Despite the challenges, we are a shining light

2011-12-10 00:00

AS South Africa moves towards the end of its second decade of democracy, the country is clearly not going down the drain, as doomsdayers have been prophesying for 15 years or so.

While some people have gone Down Under to find a “better life”, with the African National Congress promising to dispense to all, others have proclaimed that this country will go down the same road as other African countries which became democracies before us.

Let’s make no mistake, this country goes from challenge to change, and resiliently so, as we rise to each test, be it political, judicial, legal and constitutional.

For a democratic rule that is in its infancy, we remain a shining light and have succeeded where others such as Zimbabwe, Sudan, Libya, Egypt, Ghana and more have failed.

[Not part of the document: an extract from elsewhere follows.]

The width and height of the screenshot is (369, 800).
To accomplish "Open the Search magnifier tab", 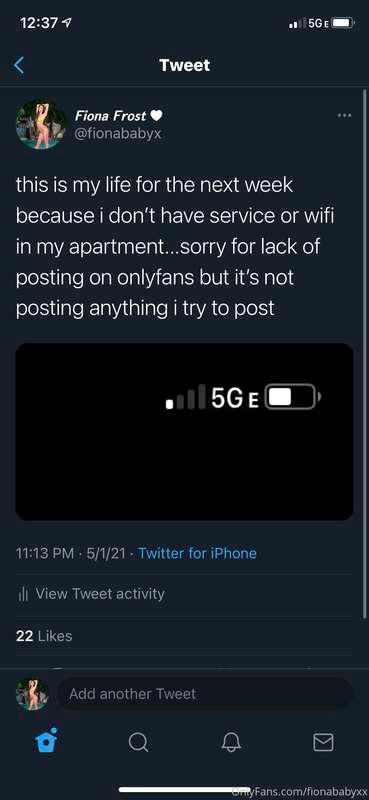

Unlike the political parties in other African countries, “comrades” in the ANC have shown that they will not be held to ransom by fellow politicians and, if you do not believe me, ask former president Thabo Mbeki and the Congress of the People defectors.

The conviction and sentencing of former police commissioner Jackie Selebi is proof that no fish is too big for the judicial fishing rod.

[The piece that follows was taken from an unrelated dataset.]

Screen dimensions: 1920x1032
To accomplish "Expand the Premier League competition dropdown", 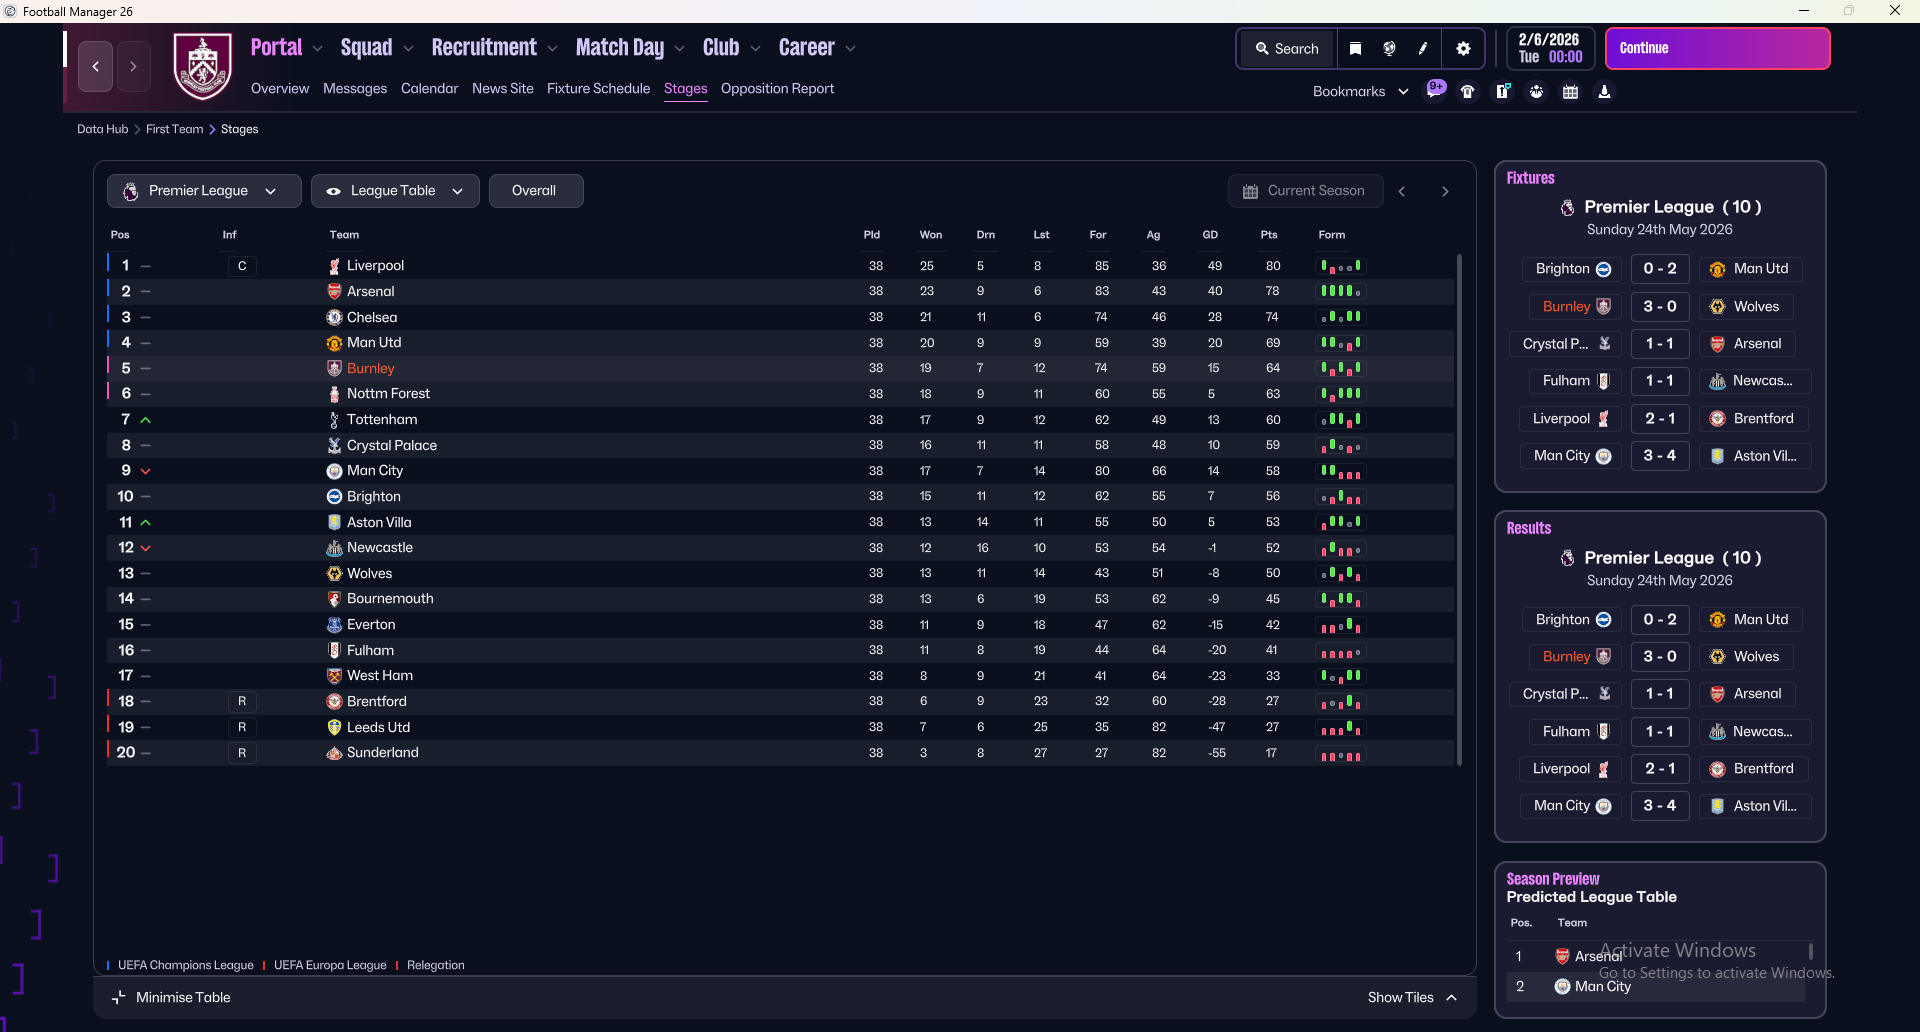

The Selebi conviction is only the tip of the iceberg of “the comrades” who will fall victim to the justice guillotine as we look ahead to the third decade of our democracy.

The ANC’s Tony Yengeni has done his time and we can expect a few others to follow suit with the arms deal investigation that has been instituted by President Jacob Zuma.

Zuma has had his fair share of brushes with the law, which would be almost unthinkable in other African countries — a former deputy president and police generals being hauled before the courts to answer charges. Almost never seen in other African countries.

As untouchable as ANC Youth League president Julius Malema has been made out to be, he is facing possible parallel investigations into his grip on his home province of Limpopo. He is now as quiet as a church mouse, almost.

Businesspeople linked to influential political leaders are also looking over their shoulders as the authorities conduct thorough investigations, mostly into tender rigging and money laundering.

These are all tests to the institutions which are the cornerstones of this democracy. Nothing is straightforward or guaranteed anymore and there is no impunity. It is ironic that Selebi is set to serve time with those he was tasked to put behind bars. As they say, be nice to people on your way up the ladder so that they will be nice to you on your way down. The treatment he gets will determine the kind of leader he was.